The website NJSpotlight.com recently ran a story on Census data about daytime populations in New Jersey - that is, the number of people living in a town versus the average population of people in the town due to work, leisure, etc.
While Galloway Township's residential population is roughly 37,000, our daytime population is less than 30,000. Furthermore, only 22 percent of Galloway residents work in the town. While many of our residents work in the casino and tourism industries, there are still many who are forced to find work in other areas because of the lack of jobs and development in Galloway.
We need to promote Galloway by creating an aggressive marketing campaign to attract quality jobs and investment into the town. With our great schools, proximity to Atlantic City and Philadelphia, AtlantiCare Regional Medical Center and Richard Stockton College of New Jersey, we need to do a better job of encouraging businesses to start or grow in Galloway.
We also need to make our town more business-friendly to attract developers. We need to consider tax incentives for businesses that will bring good-paying jobs to Galloway residents and streamline the permitting process so businesses can start building and growing.
Galloway Township works best when Galloway Township is working.
Michael Suleiman is a Democratic candidate for Galloway Township Council.
More parkway exits
•eeded in Upper Township
We should seriously think about the impact of the closing of the Beesleys Point Bridge. Exit 20 of the Garden State Parkway and access in Marmora is horribly congested and dangerous for motorists. Our legislators should arrange for the New Jersey Turnpike Authority to create new parkway interchanges in Beesleys Point and Seaville so motorists can more easily access the only north-south highway from Atlantic County to Cape May County.
No one, including blacks,
should use the N-word
Wouldn't this be a great teachable moment? Wouldn't it be great if some of the more distinguished African Americans (Michelle Obama, for example) chose to use the Paula Deen story to come out and say what has not been said? It is not OK for anyone to use the "N-word."

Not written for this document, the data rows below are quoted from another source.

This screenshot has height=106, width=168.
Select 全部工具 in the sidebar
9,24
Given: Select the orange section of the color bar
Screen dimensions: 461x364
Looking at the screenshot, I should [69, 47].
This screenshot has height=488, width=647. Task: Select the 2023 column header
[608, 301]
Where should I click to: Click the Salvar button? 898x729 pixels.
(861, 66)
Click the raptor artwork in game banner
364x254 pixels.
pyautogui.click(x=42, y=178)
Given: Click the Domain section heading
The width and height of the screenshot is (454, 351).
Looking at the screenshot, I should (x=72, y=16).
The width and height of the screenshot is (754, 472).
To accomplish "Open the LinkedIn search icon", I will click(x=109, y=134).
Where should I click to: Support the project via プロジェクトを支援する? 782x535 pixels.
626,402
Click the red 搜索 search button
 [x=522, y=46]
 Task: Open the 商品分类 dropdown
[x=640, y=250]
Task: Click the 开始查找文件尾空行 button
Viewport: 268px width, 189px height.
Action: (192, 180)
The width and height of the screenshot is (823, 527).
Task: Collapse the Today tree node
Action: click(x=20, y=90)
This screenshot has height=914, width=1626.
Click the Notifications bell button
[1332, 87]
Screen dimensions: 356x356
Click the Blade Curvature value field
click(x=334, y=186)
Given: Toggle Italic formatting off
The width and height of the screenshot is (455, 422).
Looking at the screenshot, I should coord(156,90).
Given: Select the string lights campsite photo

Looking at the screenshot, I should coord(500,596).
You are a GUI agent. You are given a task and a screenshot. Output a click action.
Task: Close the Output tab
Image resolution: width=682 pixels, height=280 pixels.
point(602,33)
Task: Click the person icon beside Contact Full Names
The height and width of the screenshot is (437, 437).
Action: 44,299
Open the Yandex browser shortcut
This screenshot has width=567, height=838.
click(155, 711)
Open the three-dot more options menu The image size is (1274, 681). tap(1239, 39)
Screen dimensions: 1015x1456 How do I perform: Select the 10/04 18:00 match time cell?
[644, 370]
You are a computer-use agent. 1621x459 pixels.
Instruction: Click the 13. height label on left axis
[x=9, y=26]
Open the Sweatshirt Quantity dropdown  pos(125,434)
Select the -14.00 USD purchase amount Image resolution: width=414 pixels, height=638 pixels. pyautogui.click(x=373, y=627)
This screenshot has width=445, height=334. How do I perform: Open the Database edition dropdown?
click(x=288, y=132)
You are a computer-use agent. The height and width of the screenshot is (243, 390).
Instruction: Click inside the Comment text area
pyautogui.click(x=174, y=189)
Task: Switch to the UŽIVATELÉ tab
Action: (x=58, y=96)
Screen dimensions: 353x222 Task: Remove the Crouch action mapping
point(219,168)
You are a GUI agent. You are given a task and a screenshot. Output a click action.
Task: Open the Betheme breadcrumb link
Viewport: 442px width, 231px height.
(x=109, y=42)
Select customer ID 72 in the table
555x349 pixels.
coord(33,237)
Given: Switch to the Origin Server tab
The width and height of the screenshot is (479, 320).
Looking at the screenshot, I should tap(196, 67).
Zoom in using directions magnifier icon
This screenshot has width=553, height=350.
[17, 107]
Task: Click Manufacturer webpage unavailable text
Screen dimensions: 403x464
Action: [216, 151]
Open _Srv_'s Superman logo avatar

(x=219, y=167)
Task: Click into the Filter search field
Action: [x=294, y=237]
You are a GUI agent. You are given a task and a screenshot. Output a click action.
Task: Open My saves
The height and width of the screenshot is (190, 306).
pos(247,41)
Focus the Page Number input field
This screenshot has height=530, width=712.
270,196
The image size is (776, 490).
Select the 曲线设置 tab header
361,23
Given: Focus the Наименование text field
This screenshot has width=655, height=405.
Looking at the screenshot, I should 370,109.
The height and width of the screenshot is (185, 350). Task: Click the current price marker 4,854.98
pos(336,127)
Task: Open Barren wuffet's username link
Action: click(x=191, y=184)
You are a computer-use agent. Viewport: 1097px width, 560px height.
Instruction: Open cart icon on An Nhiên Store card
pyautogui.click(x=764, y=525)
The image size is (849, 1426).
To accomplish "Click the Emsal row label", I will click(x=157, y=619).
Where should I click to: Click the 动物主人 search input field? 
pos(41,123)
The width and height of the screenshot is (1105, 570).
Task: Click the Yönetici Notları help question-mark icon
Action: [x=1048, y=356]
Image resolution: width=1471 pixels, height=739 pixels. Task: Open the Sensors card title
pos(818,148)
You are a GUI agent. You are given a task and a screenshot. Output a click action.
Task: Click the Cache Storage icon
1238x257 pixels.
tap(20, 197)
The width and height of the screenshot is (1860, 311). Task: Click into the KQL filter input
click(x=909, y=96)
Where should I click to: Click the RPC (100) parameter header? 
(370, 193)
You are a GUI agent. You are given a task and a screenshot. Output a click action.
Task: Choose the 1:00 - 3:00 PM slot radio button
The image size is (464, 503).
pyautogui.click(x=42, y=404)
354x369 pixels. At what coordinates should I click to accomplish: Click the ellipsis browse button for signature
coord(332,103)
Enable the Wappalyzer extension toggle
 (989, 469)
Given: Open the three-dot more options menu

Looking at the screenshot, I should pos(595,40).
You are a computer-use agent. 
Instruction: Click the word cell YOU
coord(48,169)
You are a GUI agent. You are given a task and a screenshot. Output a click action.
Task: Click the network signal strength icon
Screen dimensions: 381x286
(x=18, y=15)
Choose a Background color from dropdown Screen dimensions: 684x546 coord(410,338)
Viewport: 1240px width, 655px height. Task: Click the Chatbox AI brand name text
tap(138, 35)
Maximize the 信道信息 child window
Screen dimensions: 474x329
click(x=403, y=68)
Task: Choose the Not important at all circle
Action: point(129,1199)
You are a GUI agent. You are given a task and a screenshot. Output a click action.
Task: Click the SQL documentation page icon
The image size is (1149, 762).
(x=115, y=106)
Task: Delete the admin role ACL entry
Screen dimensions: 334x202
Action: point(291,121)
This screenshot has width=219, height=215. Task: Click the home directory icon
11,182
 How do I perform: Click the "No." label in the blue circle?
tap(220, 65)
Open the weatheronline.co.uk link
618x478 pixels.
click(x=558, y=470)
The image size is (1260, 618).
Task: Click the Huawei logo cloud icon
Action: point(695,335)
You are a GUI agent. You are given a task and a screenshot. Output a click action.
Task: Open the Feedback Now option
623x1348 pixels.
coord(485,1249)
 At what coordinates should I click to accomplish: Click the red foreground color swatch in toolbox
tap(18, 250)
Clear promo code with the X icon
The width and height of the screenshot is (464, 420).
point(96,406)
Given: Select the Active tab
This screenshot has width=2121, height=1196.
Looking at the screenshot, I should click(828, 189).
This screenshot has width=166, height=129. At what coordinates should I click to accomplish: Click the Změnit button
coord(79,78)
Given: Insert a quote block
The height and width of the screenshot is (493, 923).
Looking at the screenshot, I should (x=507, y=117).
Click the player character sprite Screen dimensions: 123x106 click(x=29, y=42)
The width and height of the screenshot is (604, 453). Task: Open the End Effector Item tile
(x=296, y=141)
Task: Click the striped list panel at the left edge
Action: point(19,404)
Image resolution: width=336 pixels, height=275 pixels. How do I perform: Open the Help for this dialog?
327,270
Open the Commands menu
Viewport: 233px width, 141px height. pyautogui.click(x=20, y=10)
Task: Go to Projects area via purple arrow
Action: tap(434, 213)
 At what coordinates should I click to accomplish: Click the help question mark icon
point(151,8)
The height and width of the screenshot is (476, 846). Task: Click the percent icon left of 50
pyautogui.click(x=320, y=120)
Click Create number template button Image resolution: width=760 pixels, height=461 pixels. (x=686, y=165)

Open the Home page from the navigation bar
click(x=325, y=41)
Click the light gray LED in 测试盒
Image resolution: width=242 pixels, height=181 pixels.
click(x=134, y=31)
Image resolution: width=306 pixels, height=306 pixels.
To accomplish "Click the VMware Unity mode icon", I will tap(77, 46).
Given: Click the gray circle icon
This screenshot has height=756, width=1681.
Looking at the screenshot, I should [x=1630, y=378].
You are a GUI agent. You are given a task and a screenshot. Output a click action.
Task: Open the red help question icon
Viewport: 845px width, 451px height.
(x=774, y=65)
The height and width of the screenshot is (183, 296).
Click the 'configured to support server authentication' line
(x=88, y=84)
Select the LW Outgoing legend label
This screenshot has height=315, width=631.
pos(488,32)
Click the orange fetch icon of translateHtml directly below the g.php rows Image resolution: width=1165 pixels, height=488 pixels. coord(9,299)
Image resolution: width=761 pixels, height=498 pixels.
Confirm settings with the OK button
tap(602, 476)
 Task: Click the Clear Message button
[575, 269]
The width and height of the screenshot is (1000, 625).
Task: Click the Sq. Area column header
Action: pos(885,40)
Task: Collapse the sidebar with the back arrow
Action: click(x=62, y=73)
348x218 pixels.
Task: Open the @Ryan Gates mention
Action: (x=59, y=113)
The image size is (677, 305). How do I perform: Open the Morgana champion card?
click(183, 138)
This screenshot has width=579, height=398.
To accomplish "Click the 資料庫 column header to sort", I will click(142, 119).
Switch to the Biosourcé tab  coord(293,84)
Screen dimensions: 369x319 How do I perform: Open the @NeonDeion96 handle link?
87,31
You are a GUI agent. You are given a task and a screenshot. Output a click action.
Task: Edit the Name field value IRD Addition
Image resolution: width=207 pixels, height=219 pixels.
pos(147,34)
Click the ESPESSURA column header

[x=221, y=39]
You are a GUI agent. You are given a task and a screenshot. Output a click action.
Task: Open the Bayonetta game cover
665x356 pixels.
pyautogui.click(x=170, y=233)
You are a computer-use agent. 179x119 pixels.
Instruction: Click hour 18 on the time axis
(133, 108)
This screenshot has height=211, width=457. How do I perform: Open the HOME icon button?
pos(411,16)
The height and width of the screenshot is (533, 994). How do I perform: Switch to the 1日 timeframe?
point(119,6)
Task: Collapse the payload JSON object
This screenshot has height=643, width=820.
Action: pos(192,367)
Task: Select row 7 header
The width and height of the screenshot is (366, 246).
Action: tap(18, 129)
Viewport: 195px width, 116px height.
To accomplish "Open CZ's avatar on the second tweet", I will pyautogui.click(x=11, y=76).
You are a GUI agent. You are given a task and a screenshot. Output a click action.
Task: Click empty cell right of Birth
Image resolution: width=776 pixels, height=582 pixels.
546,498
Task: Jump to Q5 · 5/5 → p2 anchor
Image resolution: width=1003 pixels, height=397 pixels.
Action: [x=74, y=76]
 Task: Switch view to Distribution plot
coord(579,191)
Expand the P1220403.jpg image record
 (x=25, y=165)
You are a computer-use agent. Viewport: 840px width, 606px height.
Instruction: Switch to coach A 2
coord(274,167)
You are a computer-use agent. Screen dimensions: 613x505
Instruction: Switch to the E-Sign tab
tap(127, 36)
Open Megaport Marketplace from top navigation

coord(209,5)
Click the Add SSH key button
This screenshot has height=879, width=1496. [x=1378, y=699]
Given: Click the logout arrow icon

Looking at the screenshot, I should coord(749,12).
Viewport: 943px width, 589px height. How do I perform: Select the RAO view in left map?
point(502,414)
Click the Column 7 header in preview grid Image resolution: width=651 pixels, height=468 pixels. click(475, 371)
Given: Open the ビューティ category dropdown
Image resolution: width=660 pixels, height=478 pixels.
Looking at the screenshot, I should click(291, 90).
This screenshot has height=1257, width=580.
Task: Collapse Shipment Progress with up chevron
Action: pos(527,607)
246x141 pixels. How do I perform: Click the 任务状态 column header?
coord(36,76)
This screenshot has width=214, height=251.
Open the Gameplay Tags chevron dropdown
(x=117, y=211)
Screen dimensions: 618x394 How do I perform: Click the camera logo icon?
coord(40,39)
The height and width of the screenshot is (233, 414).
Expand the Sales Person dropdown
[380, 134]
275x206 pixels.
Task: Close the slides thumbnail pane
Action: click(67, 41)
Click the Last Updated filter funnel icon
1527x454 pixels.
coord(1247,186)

I am confused why the other races and ethnic groups that have risen through their American journey have not typically used racial or religious epithets hurled at them in the way the African American celebrities have. Is it not time that this word gets removed from the lexicon by everyone?
Deen has been vilified, rightfully so. But I'm just hoping that this moment will be seized by the leaders in the African American community to speak up for their dignity.
Doesn't Deen get
a second chance?
So now it's Paula Deen's turn. In our era of racial intolerance and political correctness, the previously successful businesswoman has been chastised and has lost lucrative sponsorships for using the N-word, the Holy Grail of all hurtful utterances.
But shame on these companies. To dismiss a person for disclosing that she used a certain word, one she probably heard as a youngster, is an example of injustice in itself.
In our land of second chances, where is Paula Deen's, especially after her numerous heartfelt, remorseful explanations of the insensitive remark?
Perhaps the Coors Beverage Co., for the sake of political correctness, should dismiss the rapper Ice Cube, known for using the N-word in his lyrics, from its Coors Light commercials.
On a brighter note, some enterprises have promised to continue doing business with the embattled chef. And kudos to Rev. Jesse Jackson for supporting her, noting that Deen should not just be a "sacrificial lamb" for all those who feel violated by this issue.
In today's society, as suggested by Leonard Pitts Jr. in his June 18 column, "No explaining away offensive team names," many people of color liberally use the N-word as a sign of endearment or empowerment.
Ponder this question: Where would the public stand on this point of discussion if Paula Deen were a black chef?
Supreme Court ignored
the will of the people
Regarding the recent Supreme Court decisions on the Defense of Marriage Act and California's Proposition 8:
On a court of nine judges, five of them (majority rules) voted to overturn the voice of the people. The people of California voiced their desire with their votes on Proposition 8 - but five judges overruled their decision.
The current system allows a total of nine judges to overrule, disregard or eliminate the power of "we, the people." Something is wrong with this picture.
It is a very sad day in America when the will of the people is no longer the guiding light of the nation. Something in our system of checks and balances has gone awry.
The power of the people is now systematically being transferred into the hands of a small group of powerful people who will make the decisions for all. From birth to death, decisions are being made by a powerful minority that affects the majority. This must change.
We need to contact our federal and state representatives to voice our concerns regarding this shift of power. Let our representatives again reflect the will of the majority and the foundations of our Constitution.
It's time to return the power to "we, the people."